Chez les ex-salariés de Camaïeu, un traumatisme encore à vif
En l’espace de six mois, les anciens salariés de Camaïeu sont devenus accros. Accros à l’actualité économique des enseignes détenues par la Financière immobilière bordelaise, holding de Michel Ohayon. « Je lis tout sur lui », affirme une ancienne employée. L’homme d’affaires bordelais avait repris Camaïeu en juillet 2020, à la barre du tribunal de commerce de Lille Métropole, en promettant de sauver la chaîne de prêt-à-porter féminin.
Il n’en a rien été. Au 1er octobre 2022, l’ensemble des 511 magasins ont définitivement tiré le rideau. Depuis, les ex-Camaïeu suivent « au jour le jour » la situation des 4 155 employés de Gap, de Go Sport, des Galeries Lafayette et de La Grande Récré, des sociétés que possède encore la Financière immobilière bordelaise, en dépit de ses difficultés économiques.
Les 2 600 anciens salariés de Camaïeu redoutent que leurs alter ego de la galaxie Ohayon connaissent la même « descente aux enfers ». Celle-ci a commencé à l’été 2022, se rappellent beaucoup d’entre eux. Au lendemain de la mise en redressement judiciaire de l’entreprise de Roubaix (Nord), les réunions en visioconférence organisées par la direction avec les responsables de boutiques se multiplient.
« On savait que des magasins allaient fermer. Mais de là à les voir tous disparaître, ça nous paraissait impossible », se souvient une ancienne vendeuse, Aurélie Bonnenfant, du Camaïeu des Herbiers (Vendée). Néanmoins, le 28 septembre 2022, le tribunal de commerce de Lille prononce la liquidation de l’entreprise fondée en 1984, après avoir écarté le plan de continuation de Michel Ohayon, faute de financement.
Les responsables régionales espéraient annoncer en premier la disparition de l’enseigne à leurs équipes. Mais la presse télévisée les prend de court. Les journalistes de BFM Lille et de l’Agence France-Presse sont sur le parvis du tribunal situé à Tourcoing (Nord). Au prononcé, ils filment Michel Ohayon, qui leur intime de « ne pas chercher à le faire parler », sous les injures de quelques salariés.

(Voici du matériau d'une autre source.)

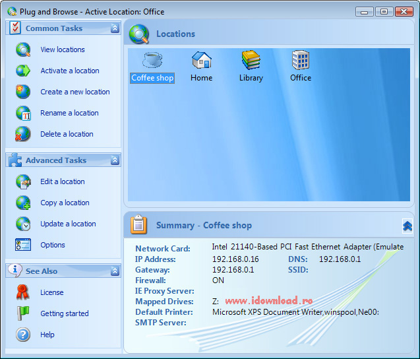Click Update a location link

[68, 224]
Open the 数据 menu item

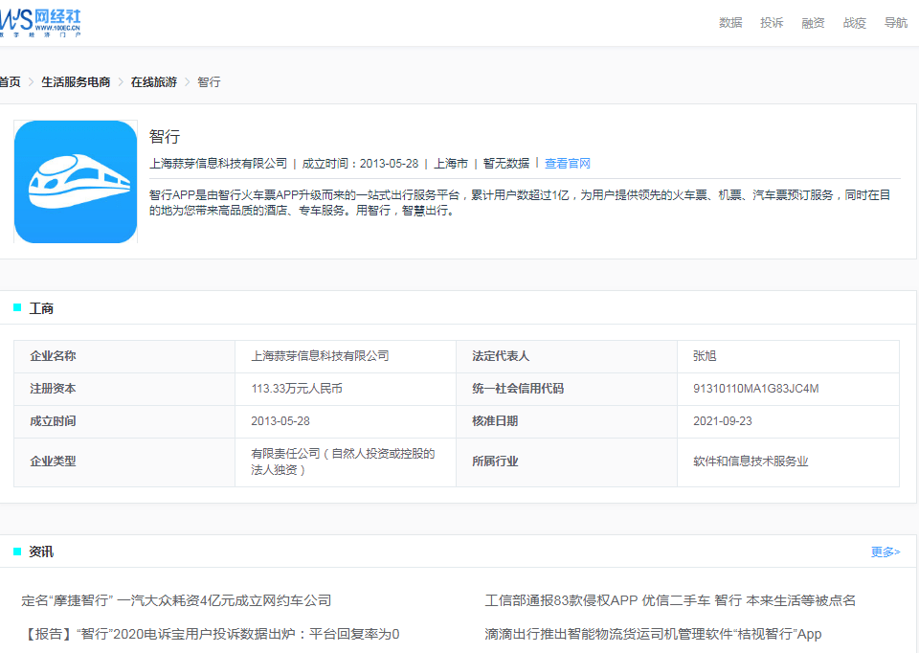(x=730, y=22)
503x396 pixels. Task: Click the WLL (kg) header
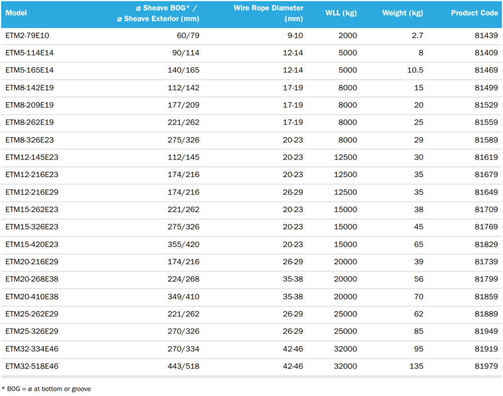341,13
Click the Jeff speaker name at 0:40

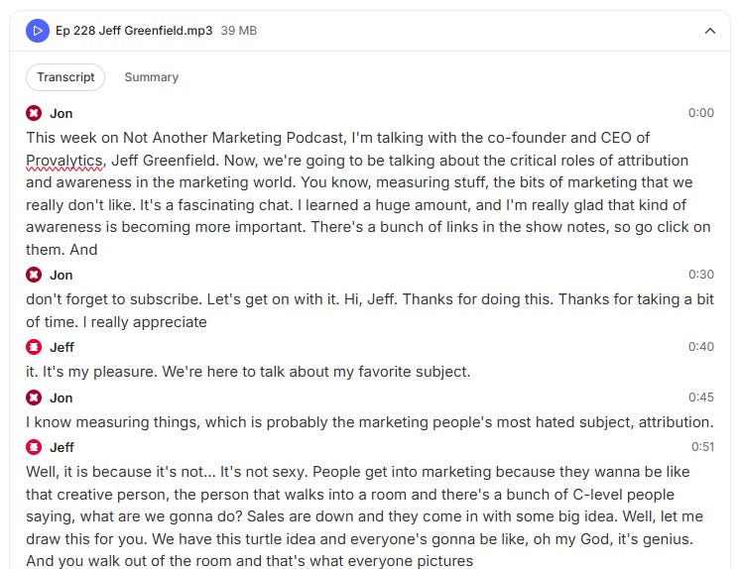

« On fait comment maintenant ? C’est lui qui va payer nos loyers et qui va nourrir les familles ? », s’alarme alors, devant les caméras, une employée entrée chez Camaïeu douze ans auparavant. Dans les magasins, à « 17 h 20 », se remémore Céline Kapusta, ancienne adjointe du magasin de L’Isle-d’Abeau (Isère), les téléphones bipent. « C’est ma meilleure amie qui m’a appris la fermeture », se souvient aussi Aurélie Bonnenfant.
C’est parfois « du vrai Kafka »
Les magasins sont fermés définitivement sous trois jours, le samedi 1er octobre. Ce sont trois journées de « dingue, horribles », où les fidèles clientes et les « vautours en mal de bonnes affaires » se pressent, rapportent toutes les vendeuses. Assaillies par les clientes de questions incessantes du type « Qu’est-ce que vous allez devenir ? Comment ça va se passer ? », les vendeuses travaillent, sans relâche, de 8 heures à 21 heures. Les compteurs s’affolent. Dans la boutique de la galerie marchande E. Leclerc aux Herbiers, au dernier jour, le chiffre d’affaires atteint « 23 000 euros, un record », rapporte Mme Bonnenfant.